Реформа попечителя Пирогова, случившаяся на второй год после моего поступления в гимназию, произвела полный переворот в нашей гимназической жизни. До сих пор живо представляется мне этот по виду невзрачный старичок -- с большой лысиной и несколько косыми, строгими, как мне показалось тогда, глазами. Он вошел в наш класс во время урока русского языка и, сев в кресло, принесенное нарочно для него, просидел до конца урока молча. Но надо было видеть, что происходило в то время с нашим Антониковским. Он не в состоянии был произнести ни одного слова твердо и отчетливо и стал заикаться.
-- Го-го-сподин Якубце! -- вызвал Антониковский одного из учеников для ответа.
Антониковский спутался: привыкши для забавы
Якова Максианозича называть "Якубцей" (от Яков -- уменьшительное Якубце), теперь в присутствии попечителя он не мог сразу вспомнить фамилию ученика.
-- Господин Якубце Максианович, -- поправился бедный Антониковский. Пирогов не пошевельнулся: с тем же строгим выражением смотрели его несколько косые глаза.

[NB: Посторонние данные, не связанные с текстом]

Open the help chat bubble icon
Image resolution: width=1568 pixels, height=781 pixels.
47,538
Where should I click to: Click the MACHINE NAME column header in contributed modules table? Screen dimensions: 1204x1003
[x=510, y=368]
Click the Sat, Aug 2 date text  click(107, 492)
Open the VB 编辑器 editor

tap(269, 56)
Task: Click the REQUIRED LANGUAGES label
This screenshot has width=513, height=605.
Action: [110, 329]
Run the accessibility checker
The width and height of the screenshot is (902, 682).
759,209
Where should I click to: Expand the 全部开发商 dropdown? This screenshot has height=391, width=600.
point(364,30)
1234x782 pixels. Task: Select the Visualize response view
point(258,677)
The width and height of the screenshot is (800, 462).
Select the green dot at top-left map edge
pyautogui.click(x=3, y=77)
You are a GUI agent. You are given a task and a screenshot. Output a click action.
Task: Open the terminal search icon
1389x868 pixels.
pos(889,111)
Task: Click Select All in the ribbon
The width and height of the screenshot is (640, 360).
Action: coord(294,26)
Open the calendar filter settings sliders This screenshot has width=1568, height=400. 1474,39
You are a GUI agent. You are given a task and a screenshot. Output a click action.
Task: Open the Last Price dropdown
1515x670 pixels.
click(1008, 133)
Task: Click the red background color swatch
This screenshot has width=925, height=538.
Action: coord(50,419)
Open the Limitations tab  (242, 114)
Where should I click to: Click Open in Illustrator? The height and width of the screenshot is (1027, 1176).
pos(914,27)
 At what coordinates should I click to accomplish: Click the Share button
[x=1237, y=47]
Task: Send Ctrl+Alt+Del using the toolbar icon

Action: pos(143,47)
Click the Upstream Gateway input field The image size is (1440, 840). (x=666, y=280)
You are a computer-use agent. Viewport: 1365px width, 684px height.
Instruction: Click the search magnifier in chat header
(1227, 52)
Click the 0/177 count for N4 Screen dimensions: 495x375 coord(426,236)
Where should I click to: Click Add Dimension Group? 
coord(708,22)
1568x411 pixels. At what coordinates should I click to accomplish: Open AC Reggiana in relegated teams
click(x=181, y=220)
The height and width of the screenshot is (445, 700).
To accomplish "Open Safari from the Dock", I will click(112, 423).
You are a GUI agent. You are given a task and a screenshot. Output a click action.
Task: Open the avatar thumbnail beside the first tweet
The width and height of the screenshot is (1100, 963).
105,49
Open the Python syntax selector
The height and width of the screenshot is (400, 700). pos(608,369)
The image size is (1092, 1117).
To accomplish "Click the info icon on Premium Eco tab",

Но дети буквально ликовали в ту минуту, глядя на нашего растерявшегося учителя.
Так сразу, с одного маха, исчезло из употреблении в нашей гимназии и "свиное рыло", и "ослиное ухо", и даже личное местоимение "ты", заменившееся словом "господин". Я не упоминаю о розгах, которые, раз будучи .выведены Пироговым из употребления, никогда потом не возобновлялись, хотя после Пирогова следующий попечитель -- если память мне не изменяет, барон Николаи -- одно время и пытался было воротиться к ним.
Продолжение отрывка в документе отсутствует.